PhD ceremony Mr. H.R. Bouma: Immunological aspects of hibernation as leads in the prevention of acute organ injury
| When: | Mo 28-01-2013 at 16:15 |
| Where: | - |
PhD ceremony: Mr. H.R. Bouma, 16.15 uur, Academiegebouw, Broerstraat 5, Groningen
Dissertation: Immunological aspects of hibernation as leads in the prevention of acute organ injury
Promotor(s): prof. R.H. Henning, prof. F.G.M. Kroese
Faculty: Medical Sciences
Mammalian hibernation consists of periods of low body temperature (~4°C; “torpor”), interspersed by euthermic periods, without signs of organ injury.

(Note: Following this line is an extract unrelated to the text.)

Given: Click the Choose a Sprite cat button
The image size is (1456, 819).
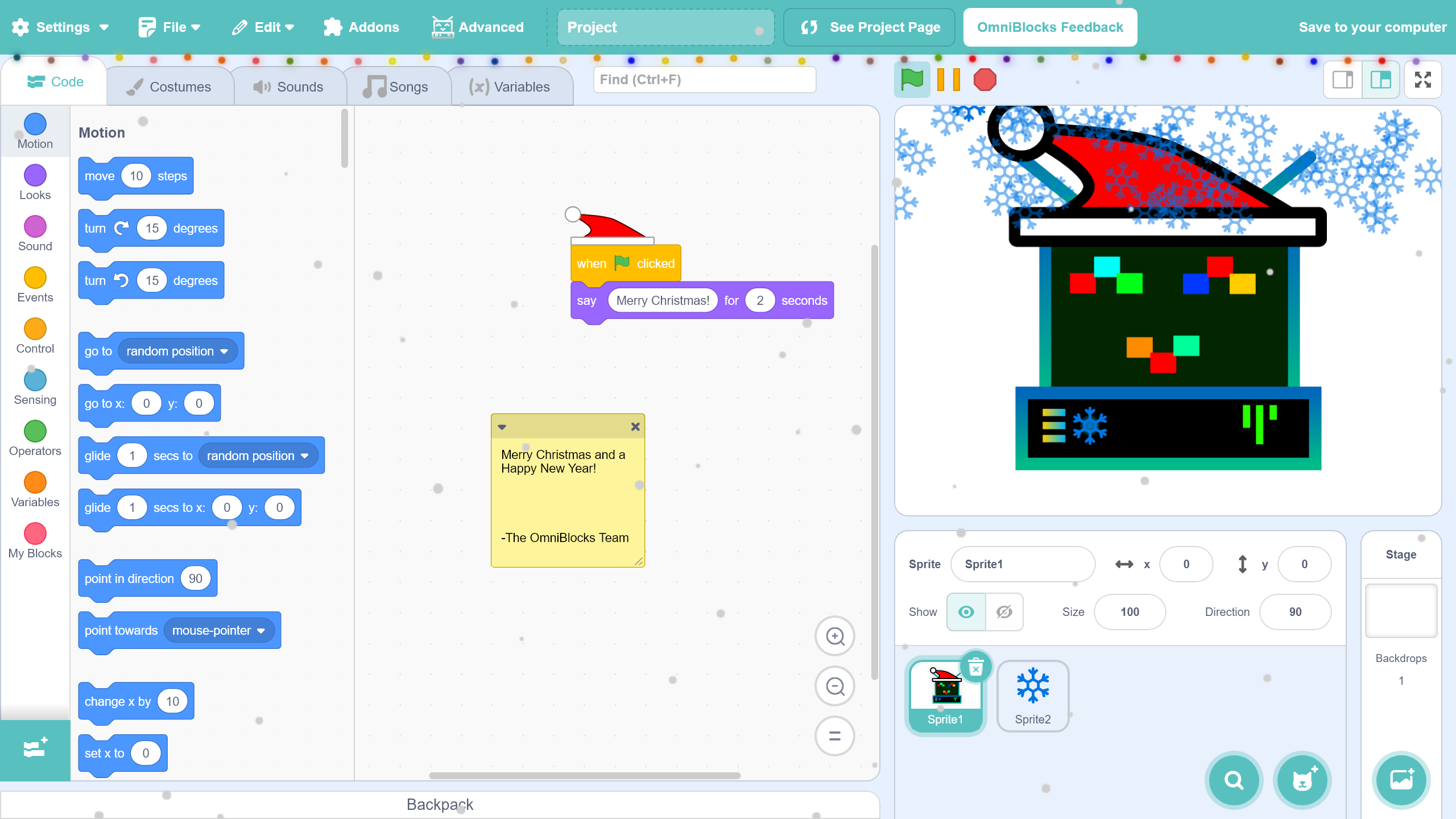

We explored the modulation of the immune system during natural and pharmacological induced torpor, with the ultimate aim to exploit such mechanisms to limit organ injury in the clinical setting. In a retrospective study of patients that underwent cardiac surgery employing cardiopulmonary bypass (CPB), and an animal model of CPB, we revealed hypothermia and inflammation as important players in the etiology of renal injury following CPB. Therefore, we studied which mechanisms might underlie the protection of organ injury during hibernation. One such a mechanism might be the reversible clearance of circulating leukocytes during torpor. Neutropenia during torpor is probably due to margination of neutrophils induced by low temperature, while lymphopenia is secondary to reduced egress of lymphocytes from secondary lymphoid organs due to a decreased plasma level of Sphingosine-1-phosphate. Although the number of lymphocytes restores upon arousal, the function of the immune system remains suppressed, leading to a reduced capacity to induce a humoral immune response during hibernation. To assess whether similar changes could be induced pharmacologically, we tested such a strategy using 5’-AMP in mice and demonstrated that 5’-AMP administration in mice leads to a reversible reduction in the body temperature and temperature-independent retention of lymphocytes. Pharmacologic induction of a torpor-like state with increased resistance to hypothermia and a reduced immune function may be of therapeutic use to improve outcome following CPB.